Senator Whitaker inquired what progress had been made to bring discipline to bear on our public finances. I have already indicated that we are moving in the right direction and have highlighted the Government's concern about this. We have severely pruned the Estimates for current expenditure, and have been criticised for so doing. We have, on the other hand, taken a deliberate decision to expand productive investment, a decision I will defend and say is a wise one, with our growing population, at a time of world recession. We are increasing the investment this year by substantially more than 30 per cent. I believe that this is the correct policy and the one which we should pursue. It will pay worthwhile dividends in the longer-term, strengthen the basis structure of our economy, improve our exporting capacity, provide the extra and badly-needed infrastructure that for too long successive Governments in this country did not improve. I refer particularly to telecommunications, road network and energy. There are, of course, the very important social needs of houses, schools, hospitals and so on.

I am also convinced that Governments in the past should have looked more closely during periods of recession at improving and strengthening our infrastructure. The better that infrastructure, the more it will attract the investment necessary in industrial development. We have been extremely successful there, but we can even be more successful if our infrastructure is improved. The value of productive investment cannot be overestimated.

I agree with Senator Whitaker's assertion that competitiveness is of crucial importance. We must be more competitive in price, quality and design. I agree with the Senator that expectations of rising living standards must be modified. The Senator outlined what he described as a reform programme for the next three years but time does not allow me to go into these proposals in detail. I certainly endorse his proposals which are in line with the Government policy for the medium term.

In relation to the balance of payments and the problems facing us, I want to point out that all countries in the EMS are facing a similar situation. Germany, which has had a payments surplus for so long and has long been cited to us as the ideal, is expected to be in substantial deficit for the second year in succession. If countries with balance of payments deficits were completely to eliminate them immediately the consequences would inevitably be a further serious world recession. We, like other countries, must correct our balance of payments deficit, but must do it gradually. This is, of course, the course being pursued by the Government.

I am aware that time does not allow me to go into greater detail on this Second Stage of this Finance Bill. However, I can assure the Senators who raised points to some of which I have replied, others which I have not covered, that this Government are on the right course. I believe that the very positive indicators to which I refer, of improved growth and activity and a new vigour will become increasingly evident. As a result of this Government's policies we have come more successfully than most of our European partners through a very deep recession and we, as a nation, can gain extra benefit from that upturn when it takes place later this year, as is expected internationally. Our growth rate this year will be in excess of 2 per cent. Consider that against the EEC average growth rate of ½ per cent. I believe our policies are the right ones to handle the present situation.

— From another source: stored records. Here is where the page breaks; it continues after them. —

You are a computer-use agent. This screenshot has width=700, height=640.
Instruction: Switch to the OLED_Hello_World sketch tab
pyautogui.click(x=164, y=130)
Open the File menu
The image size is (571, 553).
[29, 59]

Question put and agreed to.

An Leas-Chathaoirleach

Next Stage?

I understand that the other side of the House does not wish to take Committee Stage until next week. I would like to point out that the Bill must be signed not later than Thursday, 28 May. So I could only agree to that on the basis that there would be agreement to take all Stages next Wednesday and agreement to a Motion for Earlier Signature.

Committee Stage ordered for Wednesday, 27 May 1981.
The Seanad adjourned at 8.30 p.m. until 10.30 a.m. on Thursday, 21 May 1981.